Feds set to seize properties used in Chinese slave-labor scheme


Brooklyn federal prosecutors want to seize a Manhattan office building, a Long Island mansion and a Jersey City townhouse used by a Chinese billionaire’s nephew in a long-running slave-labor scheme.

Former Chinese diplomat Dan Zhong was convicted in 2019 of duping workers from China into signing onerous contracts and taking on heavy debt to work for higher wages in the U.S. for a subsidiary of China Rilin Construction Group, owned by Zhong’s uncle Wenliang Wang.

The workers were allegedly here solely to help build Chinese diplomatic facilities, but were instead deployed to labor at a 14-story mixed-use office tower at 304 Fifth Avenue; a $10 million, 14,000-square-foot manse in Old Brookville; and at properties of Zhong’s friends, according to a Brooklyn federal court filing.

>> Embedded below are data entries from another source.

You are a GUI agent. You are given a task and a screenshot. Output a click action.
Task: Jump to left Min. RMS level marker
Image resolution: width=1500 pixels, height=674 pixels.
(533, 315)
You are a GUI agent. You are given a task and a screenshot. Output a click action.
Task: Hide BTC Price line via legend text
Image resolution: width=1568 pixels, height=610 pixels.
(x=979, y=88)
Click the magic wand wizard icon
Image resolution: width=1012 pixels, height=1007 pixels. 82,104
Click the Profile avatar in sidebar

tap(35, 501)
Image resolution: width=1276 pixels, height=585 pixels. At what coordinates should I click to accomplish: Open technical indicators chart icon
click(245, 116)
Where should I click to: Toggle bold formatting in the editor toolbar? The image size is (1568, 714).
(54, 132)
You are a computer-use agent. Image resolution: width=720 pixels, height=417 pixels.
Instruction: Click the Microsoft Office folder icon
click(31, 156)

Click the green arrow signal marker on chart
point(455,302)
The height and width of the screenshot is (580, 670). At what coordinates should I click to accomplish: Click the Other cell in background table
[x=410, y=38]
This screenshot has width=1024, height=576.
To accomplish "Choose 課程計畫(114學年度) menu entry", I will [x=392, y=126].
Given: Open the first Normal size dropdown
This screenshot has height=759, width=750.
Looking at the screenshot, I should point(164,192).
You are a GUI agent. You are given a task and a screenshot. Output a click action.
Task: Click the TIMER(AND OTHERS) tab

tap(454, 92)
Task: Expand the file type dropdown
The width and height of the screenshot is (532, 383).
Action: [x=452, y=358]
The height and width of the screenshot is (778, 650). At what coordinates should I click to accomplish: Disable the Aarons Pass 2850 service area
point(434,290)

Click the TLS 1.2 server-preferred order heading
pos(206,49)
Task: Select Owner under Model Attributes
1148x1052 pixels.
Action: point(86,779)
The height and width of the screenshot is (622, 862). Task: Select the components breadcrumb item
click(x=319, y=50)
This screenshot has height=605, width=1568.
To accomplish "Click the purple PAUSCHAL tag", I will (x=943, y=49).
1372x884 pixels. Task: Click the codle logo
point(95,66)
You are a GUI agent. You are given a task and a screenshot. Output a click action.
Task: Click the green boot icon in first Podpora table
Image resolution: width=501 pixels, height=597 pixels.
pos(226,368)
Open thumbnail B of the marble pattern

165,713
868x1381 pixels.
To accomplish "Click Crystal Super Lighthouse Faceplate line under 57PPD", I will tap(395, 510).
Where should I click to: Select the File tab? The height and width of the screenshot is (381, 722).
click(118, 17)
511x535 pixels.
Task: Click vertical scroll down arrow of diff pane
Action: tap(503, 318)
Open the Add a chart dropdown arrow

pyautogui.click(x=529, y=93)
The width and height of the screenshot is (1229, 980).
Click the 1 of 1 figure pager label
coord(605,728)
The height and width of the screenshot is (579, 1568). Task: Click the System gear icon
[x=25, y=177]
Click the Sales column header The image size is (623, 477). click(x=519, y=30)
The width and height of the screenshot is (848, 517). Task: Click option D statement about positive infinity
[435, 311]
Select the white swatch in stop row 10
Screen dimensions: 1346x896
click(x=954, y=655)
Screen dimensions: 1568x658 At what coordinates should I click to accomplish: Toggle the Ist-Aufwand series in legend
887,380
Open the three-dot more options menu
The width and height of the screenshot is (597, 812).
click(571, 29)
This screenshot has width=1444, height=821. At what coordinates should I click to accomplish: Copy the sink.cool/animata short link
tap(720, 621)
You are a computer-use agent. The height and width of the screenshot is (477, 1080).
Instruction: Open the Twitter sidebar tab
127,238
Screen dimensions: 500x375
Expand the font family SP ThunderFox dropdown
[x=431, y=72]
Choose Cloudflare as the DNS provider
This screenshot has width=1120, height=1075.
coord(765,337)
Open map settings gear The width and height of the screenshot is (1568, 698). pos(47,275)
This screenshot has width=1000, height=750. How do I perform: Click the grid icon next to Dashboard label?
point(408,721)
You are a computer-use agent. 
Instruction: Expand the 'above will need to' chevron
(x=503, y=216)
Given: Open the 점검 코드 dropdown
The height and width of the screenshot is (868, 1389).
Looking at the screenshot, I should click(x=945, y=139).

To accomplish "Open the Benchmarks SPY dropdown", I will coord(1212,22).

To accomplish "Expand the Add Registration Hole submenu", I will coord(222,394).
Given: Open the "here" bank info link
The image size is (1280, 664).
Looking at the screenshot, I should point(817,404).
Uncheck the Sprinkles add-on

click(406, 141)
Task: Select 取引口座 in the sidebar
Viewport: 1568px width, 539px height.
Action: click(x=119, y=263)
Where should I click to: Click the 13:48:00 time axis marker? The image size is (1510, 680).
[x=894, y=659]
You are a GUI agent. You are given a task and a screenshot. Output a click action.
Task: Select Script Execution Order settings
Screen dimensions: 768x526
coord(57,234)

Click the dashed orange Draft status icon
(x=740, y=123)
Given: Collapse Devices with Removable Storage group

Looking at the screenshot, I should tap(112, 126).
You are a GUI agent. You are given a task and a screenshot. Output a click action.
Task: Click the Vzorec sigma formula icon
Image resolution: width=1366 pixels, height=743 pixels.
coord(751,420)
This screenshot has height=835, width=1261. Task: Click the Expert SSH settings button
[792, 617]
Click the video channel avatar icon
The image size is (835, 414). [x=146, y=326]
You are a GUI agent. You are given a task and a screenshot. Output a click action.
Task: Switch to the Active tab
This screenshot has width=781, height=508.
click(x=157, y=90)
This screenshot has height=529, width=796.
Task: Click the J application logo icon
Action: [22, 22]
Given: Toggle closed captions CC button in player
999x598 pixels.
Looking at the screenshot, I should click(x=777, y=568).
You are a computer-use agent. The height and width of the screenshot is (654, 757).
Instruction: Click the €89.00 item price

Authorities are now seeking the forfeiture of the Fifth Avenue building, the mansion, and the Jersey City townhouse on Pavonia Avenue where the workers were crammed in to sleep — and kept in with deadbolts locked from the outside.

Once in America, the laborers were barred from leaving a job site or their living quarters, and hit with fines and “sanctions” for infractions like “stirring up trouble,” “slacking at work,” or “running away,” authorities said in court papers.

One was so exhausted they fell asleep on their feet at the Fifth Avenue site and fell down a staircase, while others did Zhong’s cooking and yard work, according to the legal papers.

Zhong was sentenced to 15 years behind bars.